Format pertandingan yang digunakan adalah all-star, yang mempertemukan pemain-pemain favorit pilihan masyarakat. Biasanya, pemain terbaik, pencetak gol terbanyak, penjaga gawang terbaik, dan berbagai macam penghargaan lainnya, akan diberikan secara resmi dalam ajang ini.
Namun yang akan saya bahas di sini, bukan Perang Bintang di lapangan rumput hijau. Melainkan Perang Bintang di tubuh Polri, dimana para jenderal atau berpangkat bintang saling buka kartu truf.
Orang yang pertama kali menyebut adanya Perang Bintang di tubuh Polri, adalah Menko Polhukam Mahfud MD. Ia menyinggung isu perang bintang yang terus menyeruak di tubuh Polri, menanggapi pengakuan Ismail Bolong soal uang setoran dari pengusaha tambang ilegal ke petinggi Bareskrim Polri.
Belum ada sepekan setelah video beredar, Ismail Bolong meralatnya. Ia mengaku tidak pernah bertemu dengan Kabareskrim, Komjen Agus Andrianto.

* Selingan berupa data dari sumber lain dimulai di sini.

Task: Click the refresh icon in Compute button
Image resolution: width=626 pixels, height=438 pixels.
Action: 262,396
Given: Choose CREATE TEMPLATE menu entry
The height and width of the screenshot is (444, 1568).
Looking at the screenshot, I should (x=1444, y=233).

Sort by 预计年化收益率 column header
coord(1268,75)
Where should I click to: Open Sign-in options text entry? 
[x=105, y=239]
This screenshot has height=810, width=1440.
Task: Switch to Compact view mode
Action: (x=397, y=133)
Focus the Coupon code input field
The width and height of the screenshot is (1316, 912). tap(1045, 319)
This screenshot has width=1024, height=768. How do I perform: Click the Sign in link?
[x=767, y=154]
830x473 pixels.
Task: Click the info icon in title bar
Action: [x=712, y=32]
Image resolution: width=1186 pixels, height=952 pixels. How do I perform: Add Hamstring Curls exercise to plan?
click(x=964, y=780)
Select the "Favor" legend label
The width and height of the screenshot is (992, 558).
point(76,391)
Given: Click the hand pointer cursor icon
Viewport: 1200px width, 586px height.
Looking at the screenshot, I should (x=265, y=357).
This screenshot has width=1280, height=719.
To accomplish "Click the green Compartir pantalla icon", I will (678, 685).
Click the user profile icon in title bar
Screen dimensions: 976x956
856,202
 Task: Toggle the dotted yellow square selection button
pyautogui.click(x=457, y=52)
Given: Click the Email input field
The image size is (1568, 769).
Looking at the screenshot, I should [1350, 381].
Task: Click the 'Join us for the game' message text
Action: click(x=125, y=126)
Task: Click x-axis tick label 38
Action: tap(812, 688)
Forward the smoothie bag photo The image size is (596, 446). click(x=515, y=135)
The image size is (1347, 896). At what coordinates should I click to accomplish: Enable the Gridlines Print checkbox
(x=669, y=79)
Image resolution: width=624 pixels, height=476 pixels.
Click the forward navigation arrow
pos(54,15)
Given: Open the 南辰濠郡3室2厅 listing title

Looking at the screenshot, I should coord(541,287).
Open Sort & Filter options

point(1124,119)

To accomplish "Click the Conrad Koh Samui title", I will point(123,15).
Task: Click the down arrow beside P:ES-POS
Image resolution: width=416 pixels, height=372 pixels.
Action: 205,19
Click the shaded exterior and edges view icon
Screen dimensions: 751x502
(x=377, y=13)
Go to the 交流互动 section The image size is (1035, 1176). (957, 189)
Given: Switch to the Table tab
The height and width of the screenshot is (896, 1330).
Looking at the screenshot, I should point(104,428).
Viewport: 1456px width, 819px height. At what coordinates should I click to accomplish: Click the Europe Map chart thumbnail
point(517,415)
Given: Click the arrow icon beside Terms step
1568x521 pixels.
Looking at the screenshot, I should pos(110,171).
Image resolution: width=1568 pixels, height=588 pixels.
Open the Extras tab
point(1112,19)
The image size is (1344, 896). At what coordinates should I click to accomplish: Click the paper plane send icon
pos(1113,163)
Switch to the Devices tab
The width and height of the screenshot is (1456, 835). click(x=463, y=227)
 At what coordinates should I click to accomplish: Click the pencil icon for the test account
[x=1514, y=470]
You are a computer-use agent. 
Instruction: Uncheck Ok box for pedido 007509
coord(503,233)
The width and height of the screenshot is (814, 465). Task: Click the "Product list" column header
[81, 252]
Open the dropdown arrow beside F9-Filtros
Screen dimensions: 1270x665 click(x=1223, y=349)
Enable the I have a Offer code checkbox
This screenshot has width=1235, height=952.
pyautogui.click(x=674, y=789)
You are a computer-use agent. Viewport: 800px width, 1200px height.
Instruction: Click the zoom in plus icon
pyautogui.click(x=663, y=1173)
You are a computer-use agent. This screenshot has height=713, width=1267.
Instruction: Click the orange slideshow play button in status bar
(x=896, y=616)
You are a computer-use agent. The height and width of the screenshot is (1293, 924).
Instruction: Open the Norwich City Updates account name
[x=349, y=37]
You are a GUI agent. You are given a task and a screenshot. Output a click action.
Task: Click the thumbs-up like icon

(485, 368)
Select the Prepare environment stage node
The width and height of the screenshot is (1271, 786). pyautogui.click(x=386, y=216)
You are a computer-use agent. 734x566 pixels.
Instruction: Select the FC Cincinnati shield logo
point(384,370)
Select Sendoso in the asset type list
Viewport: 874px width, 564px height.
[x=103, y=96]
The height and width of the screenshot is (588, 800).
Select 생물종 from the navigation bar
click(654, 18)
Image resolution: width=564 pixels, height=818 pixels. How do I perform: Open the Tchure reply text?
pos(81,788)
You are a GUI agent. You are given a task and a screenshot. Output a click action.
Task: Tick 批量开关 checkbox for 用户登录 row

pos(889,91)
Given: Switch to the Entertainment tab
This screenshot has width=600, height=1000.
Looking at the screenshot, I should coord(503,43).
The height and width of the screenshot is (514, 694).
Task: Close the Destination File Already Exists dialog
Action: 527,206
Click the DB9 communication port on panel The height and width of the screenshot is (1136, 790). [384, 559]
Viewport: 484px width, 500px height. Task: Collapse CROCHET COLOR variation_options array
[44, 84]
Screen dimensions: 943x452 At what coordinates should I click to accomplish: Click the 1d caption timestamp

Kok begitu? Mungkin saja Ismail mendapat tekanan pihak tertentu. Sebab, isu setoran dana perlindungan tambang ilegal ini, dapat makin menjatuhkan citra Polri di masyarakat
Lalu, muncul sinyalemen adanya saling sandera antara para jenderal Polri. Irjen Ferdy Sambo vs Komjen Agus Andrianto? Bisa jadi. Jika menilik pengakuan Ismail Bolong bahwa video testimoni itu dibuat pada bulan Februari 2022.
Bisa jadi, Ferdy Sambo yang saat itu menjabat Kadiv Propam Polri, sengaja menyimpan kartu truf ini sebagai alat sandera.
Nyatanya, begitu Ferdy Sambo Cs masuk jurang kasus pembunuhan Brigadir J, tiba-tiba video pengakuan Ismail Bolong itu tersebar.
Pengakuan Ismail Bolong menjadi serangan balasan kepada Bareskrim yang menguliti Ferdy Sambo Cs di kasus Tragedi Duren Tiga.